Mehrere Nationen, die UN-Truppen auf dem Golan stellen, sehen die Lage alles andere als sicher an. Vier kanadische Blauhelme haben den Golan im September verlassen, 34 Japaner gingen im Dezember, und zuletzt zog Kroatien seine 80 Blauhelme ab – just aus dem österreichischen Abschnitt der UNDOF-Mission. Ihre Aufgabe wird jetzt teilweise von den Österreichern übernommen – bis Ersatz, möglicherweise von den Fidschi-Inseln, kommt.

„Die Kämpfe schränken uns schon ein, aber es ist zu bewerkstelligen“, sagt Karl Testor (28), seit einem Jahr auf dem Golan. „Ich fühl mich wohl, weil ich weiß, dass wir nicht das Ziel sind.“ Dennoch haben seit Jahresbeginn zehn von 375 österreichischen Blauhelmen ihren freiwilligen Dienst quittiert und sind abgereist. Manchmal auch auf Druck der besorgten Familien daheim.

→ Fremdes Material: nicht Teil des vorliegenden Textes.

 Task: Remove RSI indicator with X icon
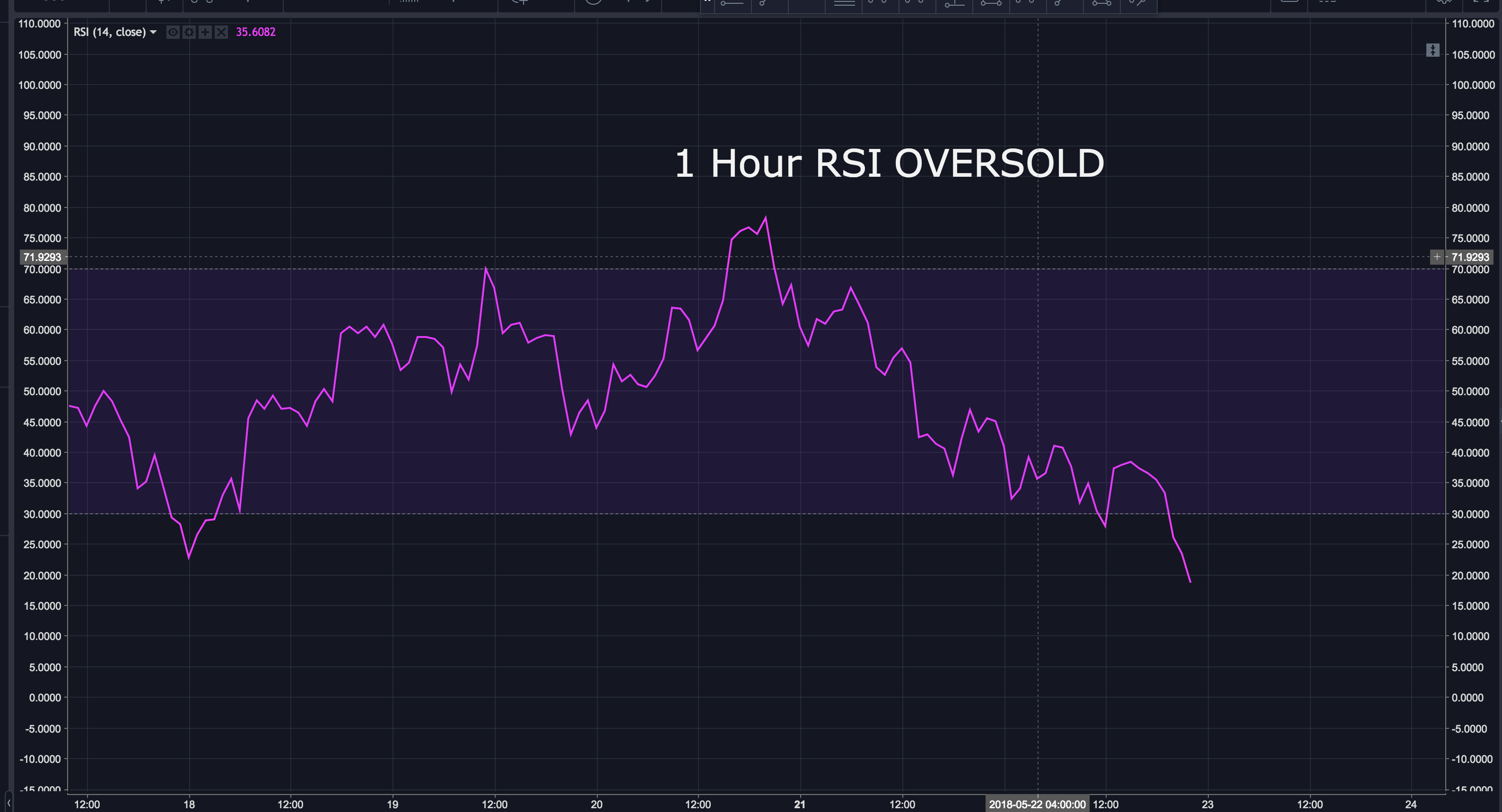tap(221, 32)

Oberstleutnant Glanner ist vom Fortbestand des Einsatzes überzeugt: „Solange die UNO nicht primäres Ziel ist, ist das hier machbar.“ Vor allem auf der israelischen „Alpha“-Seite sei die Sicherheit gewährleistet, „auf der syrischen ‚Bravo‘-Seite bin ich mir da nicht so sicher“.

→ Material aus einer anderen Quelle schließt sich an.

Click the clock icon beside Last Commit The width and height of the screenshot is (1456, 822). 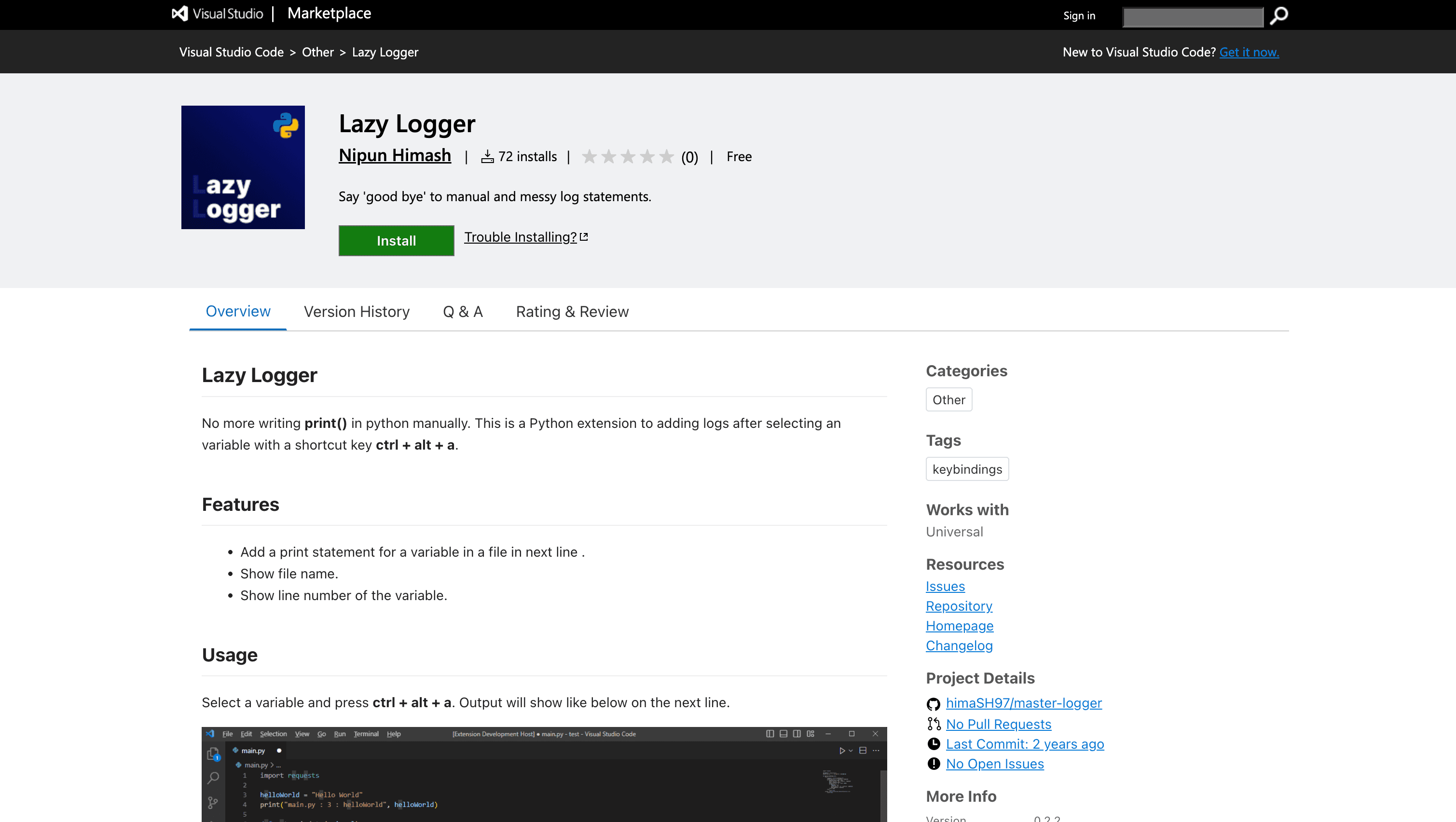(934, 743)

Es sind viele Rosen, die Österreich beim Spindelegger-Besuch in Israel gestreut wurden. „Danke für die wichtige Rolle, die Österreich als größte Gruppe der UNDOF-Mission auf dem Golan spielt, wir schätzen das sehr“, sagte Staatspräsident Shimon Peres beim Treffen mit dem Außenminister Donnerstagabend. „Danke, dass Österreich bleibt“, sagte auch Premier Benjamin Netanjahu.

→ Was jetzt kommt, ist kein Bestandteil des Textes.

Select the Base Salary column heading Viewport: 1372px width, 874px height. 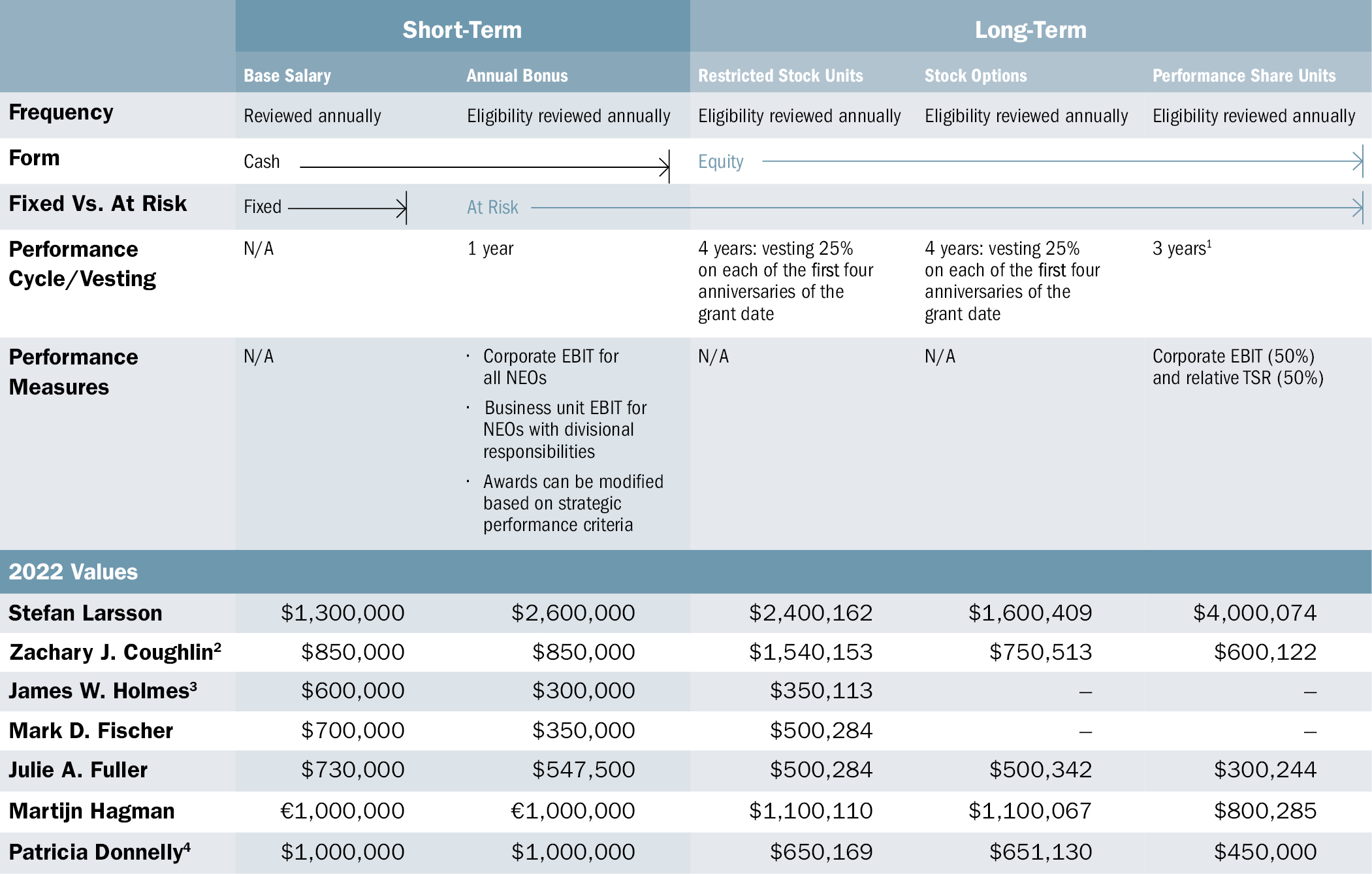click(x=287, y=76)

Die Rosen haben einen guten Grund: Israel hat großes Interesse am Fortbestand der UN-Präsenz in der entmilitarisierten Zone auf dem Golan, die seit fast 40 Jahren Israel und Syrien auseinanderhält. Edith Rosenzweig-Abu, im israelischen Außenministerium für die UNDOF zuständig, erklärt auch, warum: Die UNO sei die einzige Verbindung zwischen Israel und Syrien; ihre Präsenz halte „die Flamme niedrig“ zwischen den beiden verfeindeten Staaten; und sie halte gerade angesichts des benachbarten Bürgerkrieges Israel aus dem syrischen Konflikt heraus, „weil keine Schüsse über die Grenze kommen, auf die wir reagieren müssten“.

Kein Angriff auf UNO

„Bisher hatten wir sehr viel Glück“
Aus israelischer Sicht ist der nördliche Sektor, in dem die Österreicher tätig sind, der „ruhigere“, auch wenn dort die Rebellen-Aktivitäten in den vergangenen Monaten ebenfalls zugenommen hätten – aber die dort aktiven syrischen Milizen seien keine Dschihadisten, im Gegensatz zum Südabschnitt der Zone. Aber auch dort richteten sich die Aktivitäten der Rebellen nicht gegen die UNO. Selbst dievorübergehende Entführung von 21 philippinischen Blauhelmensei der „Lösungsversuch“ einer Gruppe gewesen, die gegenüber dem syrischen Regime mit dem Rücken zur Wand stand. Soll heißen: Granat-Einschläge und Schüsse auf dem Golan sind Kollateralschäden des Bürgerkrieges, aber kein Angriff auf die UN-Mission.

Und wenn die UNDOF angesichts der sich verschärfenden Lage in Syrien und weiterer Kollateralschäden doch abzieht vom Golan? „Dann droht die niedrige Flamme groß zu werden.“

Aber ein Abzug ist – vorläufig – ohnehin kein Thema. Spindelegger versicherte seinen Gesprächspartnern, dass „Österreich bleibt, solange wir können. Wir sind keine Feiglinge, die, wenn es gefährlich wird, sagen: auf Wiedersehen“. Allerdings sei diese Zusage von der Sicherheitslage vor Ort abhängig. Und von der Beibehaltung des EU-Waffenembargos für Syrien (Großbritannien und Frankreich drängen ja auf eine Aufhebung, um die Rebellen mit Waffen versorgen zu können): „Wenn Europa Waffen an einen Teil des Konflikts liefert, dann werden wir Partei – und dann ist die Aufrechterhaltung der Mission sehr schwierig.“ Und dann, so Spindelegger zu Peres, „müssten wird nachdenken, die UNDOF zu verlassen“. Was, weil Österreich mit 375 Soldaten das größte Kontingent stellt, wohl das Ende der Mission bedeuten würde.